- _WORK INSTRUCTION_: Copy the lines word for word. Begin at the line that contains "The height and width of the screenshot is (481, 1000)." and end with the final line of the data.

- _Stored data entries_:
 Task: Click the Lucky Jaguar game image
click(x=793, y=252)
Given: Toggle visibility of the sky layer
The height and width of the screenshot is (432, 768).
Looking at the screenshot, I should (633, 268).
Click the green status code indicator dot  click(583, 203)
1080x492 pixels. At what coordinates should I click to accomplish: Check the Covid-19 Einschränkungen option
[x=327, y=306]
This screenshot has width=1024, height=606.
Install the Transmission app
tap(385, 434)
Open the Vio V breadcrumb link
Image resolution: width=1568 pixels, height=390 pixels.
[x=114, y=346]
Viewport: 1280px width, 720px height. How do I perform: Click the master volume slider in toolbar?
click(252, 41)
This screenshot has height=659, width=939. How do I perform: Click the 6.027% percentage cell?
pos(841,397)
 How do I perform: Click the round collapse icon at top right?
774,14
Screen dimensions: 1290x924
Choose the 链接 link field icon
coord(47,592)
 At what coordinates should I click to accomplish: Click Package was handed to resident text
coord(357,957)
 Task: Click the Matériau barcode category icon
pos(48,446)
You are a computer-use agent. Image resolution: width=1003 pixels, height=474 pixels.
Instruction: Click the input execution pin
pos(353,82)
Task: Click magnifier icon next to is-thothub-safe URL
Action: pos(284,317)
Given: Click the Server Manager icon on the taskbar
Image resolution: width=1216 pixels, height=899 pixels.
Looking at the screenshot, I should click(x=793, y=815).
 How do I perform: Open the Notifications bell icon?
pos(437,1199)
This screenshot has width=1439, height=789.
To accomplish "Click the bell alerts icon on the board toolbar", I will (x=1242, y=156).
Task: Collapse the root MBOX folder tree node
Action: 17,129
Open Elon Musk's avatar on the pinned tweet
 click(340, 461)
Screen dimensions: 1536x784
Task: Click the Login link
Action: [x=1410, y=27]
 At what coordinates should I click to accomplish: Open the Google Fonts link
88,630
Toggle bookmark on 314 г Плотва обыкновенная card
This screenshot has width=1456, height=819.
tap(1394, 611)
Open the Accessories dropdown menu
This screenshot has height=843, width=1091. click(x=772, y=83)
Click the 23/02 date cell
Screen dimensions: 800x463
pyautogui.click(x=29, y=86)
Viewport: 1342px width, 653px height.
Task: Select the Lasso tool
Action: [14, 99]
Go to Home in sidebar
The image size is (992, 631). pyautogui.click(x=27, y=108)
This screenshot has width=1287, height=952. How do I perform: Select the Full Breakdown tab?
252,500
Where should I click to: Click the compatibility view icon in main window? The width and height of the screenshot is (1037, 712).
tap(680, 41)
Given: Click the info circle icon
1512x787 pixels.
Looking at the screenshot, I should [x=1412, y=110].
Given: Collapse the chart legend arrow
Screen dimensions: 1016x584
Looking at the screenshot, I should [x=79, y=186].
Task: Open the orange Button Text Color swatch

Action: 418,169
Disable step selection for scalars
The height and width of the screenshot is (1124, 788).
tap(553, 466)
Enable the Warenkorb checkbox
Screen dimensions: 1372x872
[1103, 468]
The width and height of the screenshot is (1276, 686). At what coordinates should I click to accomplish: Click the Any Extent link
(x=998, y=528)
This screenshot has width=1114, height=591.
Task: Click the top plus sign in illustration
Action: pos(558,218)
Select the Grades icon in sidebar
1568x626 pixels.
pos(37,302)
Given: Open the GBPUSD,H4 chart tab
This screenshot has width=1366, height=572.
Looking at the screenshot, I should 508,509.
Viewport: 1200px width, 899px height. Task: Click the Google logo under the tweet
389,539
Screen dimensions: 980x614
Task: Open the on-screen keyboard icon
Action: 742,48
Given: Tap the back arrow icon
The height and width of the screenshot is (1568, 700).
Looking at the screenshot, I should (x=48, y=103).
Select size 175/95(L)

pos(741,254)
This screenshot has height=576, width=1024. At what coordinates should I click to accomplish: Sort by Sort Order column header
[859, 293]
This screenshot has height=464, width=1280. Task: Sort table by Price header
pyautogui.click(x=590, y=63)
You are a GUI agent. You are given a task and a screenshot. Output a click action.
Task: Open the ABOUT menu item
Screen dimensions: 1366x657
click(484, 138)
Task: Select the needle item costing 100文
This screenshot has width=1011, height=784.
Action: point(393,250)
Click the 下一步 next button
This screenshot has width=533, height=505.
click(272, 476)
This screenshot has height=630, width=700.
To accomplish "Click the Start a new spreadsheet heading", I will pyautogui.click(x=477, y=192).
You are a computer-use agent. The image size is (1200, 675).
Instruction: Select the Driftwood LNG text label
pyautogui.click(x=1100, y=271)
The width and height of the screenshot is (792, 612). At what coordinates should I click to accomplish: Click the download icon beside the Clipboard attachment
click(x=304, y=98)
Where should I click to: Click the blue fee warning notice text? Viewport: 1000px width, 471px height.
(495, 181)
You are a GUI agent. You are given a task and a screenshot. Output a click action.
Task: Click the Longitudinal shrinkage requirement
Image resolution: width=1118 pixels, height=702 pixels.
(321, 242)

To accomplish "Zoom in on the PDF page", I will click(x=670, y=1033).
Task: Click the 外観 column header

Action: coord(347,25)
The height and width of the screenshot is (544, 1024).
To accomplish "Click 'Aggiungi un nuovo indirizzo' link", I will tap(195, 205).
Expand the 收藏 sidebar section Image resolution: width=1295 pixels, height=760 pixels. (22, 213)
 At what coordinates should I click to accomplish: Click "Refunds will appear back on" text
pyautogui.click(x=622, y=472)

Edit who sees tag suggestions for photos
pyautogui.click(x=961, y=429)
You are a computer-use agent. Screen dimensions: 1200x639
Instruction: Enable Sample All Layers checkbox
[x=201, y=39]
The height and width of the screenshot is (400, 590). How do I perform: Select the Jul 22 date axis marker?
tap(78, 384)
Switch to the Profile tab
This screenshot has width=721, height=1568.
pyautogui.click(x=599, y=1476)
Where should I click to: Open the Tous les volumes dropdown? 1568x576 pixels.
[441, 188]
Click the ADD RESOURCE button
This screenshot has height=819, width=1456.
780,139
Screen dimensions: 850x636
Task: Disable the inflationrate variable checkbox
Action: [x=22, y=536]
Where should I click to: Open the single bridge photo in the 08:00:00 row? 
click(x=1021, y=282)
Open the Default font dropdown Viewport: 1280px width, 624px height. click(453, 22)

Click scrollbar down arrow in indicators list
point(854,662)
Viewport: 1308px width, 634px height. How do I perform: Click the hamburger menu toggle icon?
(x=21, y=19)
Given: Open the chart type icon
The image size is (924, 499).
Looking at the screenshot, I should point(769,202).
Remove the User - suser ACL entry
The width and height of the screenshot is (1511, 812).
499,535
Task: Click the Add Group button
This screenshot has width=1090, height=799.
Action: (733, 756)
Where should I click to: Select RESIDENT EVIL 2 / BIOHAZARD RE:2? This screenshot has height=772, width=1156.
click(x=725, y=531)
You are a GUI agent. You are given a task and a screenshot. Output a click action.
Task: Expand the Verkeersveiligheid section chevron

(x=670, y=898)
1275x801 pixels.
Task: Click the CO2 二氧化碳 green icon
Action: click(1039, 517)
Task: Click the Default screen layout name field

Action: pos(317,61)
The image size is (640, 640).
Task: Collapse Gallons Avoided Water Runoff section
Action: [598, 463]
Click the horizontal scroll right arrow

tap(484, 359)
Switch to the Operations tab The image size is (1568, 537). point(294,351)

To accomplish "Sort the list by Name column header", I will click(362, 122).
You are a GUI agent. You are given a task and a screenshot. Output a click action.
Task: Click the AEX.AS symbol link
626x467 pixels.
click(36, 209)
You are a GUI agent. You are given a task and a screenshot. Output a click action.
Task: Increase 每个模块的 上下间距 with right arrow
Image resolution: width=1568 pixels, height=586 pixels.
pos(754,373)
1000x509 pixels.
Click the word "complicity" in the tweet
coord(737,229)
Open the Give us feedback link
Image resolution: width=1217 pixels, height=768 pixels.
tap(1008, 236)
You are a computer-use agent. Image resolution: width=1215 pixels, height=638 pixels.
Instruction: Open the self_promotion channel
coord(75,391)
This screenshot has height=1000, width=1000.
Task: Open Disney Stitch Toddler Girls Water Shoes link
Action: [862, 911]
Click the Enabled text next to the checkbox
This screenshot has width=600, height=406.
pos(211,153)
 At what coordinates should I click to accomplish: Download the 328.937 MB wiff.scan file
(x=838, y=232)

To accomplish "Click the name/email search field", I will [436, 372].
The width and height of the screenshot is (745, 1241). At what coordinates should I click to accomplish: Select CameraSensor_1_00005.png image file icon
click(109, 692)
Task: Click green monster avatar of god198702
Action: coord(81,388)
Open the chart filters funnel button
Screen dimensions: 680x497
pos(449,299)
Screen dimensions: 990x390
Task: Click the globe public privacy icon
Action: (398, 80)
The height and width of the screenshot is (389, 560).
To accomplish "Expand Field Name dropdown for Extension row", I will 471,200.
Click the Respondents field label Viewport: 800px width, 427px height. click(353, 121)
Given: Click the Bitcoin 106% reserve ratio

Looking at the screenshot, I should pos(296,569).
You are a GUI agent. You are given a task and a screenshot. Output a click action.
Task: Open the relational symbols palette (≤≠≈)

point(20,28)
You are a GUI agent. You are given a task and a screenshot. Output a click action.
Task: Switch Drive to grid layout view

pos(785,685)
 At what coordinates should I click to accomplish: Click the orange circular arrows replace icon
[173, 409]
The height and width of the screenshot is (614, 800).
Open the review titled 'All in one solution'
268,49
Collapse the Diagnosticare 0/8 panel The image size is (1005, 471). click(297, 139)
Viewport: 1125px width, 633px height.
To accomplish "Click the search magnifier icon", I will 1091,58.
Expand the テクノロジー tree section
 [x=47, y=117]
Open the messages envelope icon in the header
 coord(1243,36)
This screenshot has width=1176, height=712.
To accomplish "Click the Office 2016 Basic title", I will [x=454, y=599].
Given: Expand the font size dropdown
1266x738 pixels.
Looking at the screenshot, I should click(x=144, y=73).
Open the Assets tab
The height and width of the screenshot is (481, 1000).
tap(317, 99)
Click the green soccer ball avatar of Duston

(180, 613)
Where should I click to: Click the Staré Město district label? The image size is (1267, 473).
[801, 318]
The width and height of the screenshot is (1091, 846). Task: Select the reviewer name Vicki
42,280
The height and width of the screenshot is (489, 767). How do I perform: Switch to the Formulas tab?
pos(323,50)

- _EXERCISE OUTPUT_:
The height and width of the screenshot is (481, 1000).
tap(317, 99)
Click the green soccer ball avatar of Duston

(180, 613)
Where should I click to: Click the Staré Město district label? The image size is (1267, 473).
[801, 318]
The width and height of the screenshot is (1091, 846). Task: Select the reviewer name Vicki
42,280
The height and width of the screenshot is (489, 767). How do I perform: Switch to the Formulas tab?
pos(323,50)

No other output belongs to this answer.